- [WHAT IS ASKED]
1. In the spring-and-blocks problem, what is the coefficient of friction between each block and the surface?
2. Quote the spring-and-blocks problem between "C) Find the" and "units of m ?", inclusive.

- [SOURCE EXCERPT]
____

Question

A massless spring with force constant 602 N/m is fastened at its left end to a vertical wall, as shown below. Initially, the 6 kg block and 3 kg block rest on a horizontal surface with the 6 kg block in contact with the spring (but not compressing it) and with the 3 kg block in contact with the 6 kg block. The 6 kg block is then moved to the left, compressing the spring a distance of 0.6 m, and held in place while the 3 kg block remains at rest as shown below. The acceleration of gravity is 9.8 m/s2
A) Determine the elastic energy U stored in the compressed spring. Answer in units of J ?

B) The 6 kg block is then released and accelerates to the right, toward the 3 kg block. The surface is rough and the coefficient of friction between each block and the surface is 0.3 . The two blocks collide, stick together, and move to the right. Remember that the spring is not attached to the 6 kg block. Find the speed of the 6 kg block just before it collides with the 3 kg block. ? Answer in units of m/s.

C) Find the final speed of both blocks (stuck together) just after they collide. Answer in units of m/s?

D) Find the horizontal distance the blocks move before coming to rest. Answer in units of m ?

____

- [INFORMATION SHOWN]
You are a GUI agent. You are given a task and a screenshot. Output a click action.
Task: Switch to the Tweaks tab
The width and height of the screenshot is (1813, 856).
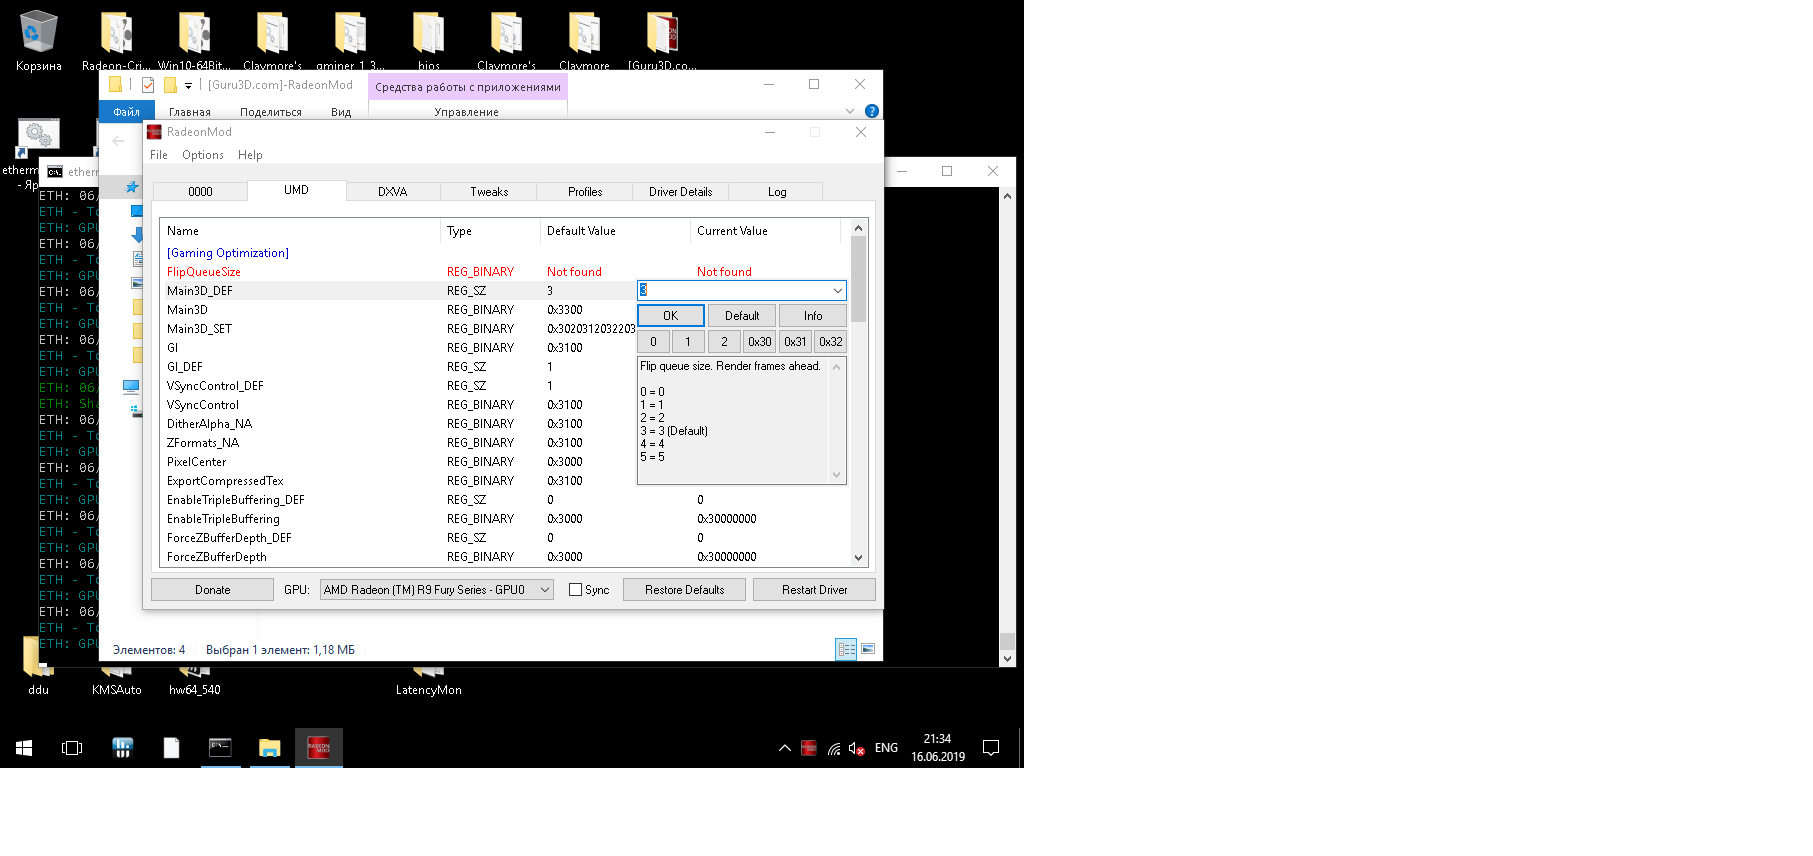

____

- [EXERCISE SOLUTIONS]
1. 0.3

2.
C) Find the final speed of both blocks (stuck together) just after they collide. Answer in units of m/s?

D) Find the horizontal distance the blocks move before coming to rest. Answer in units of m ?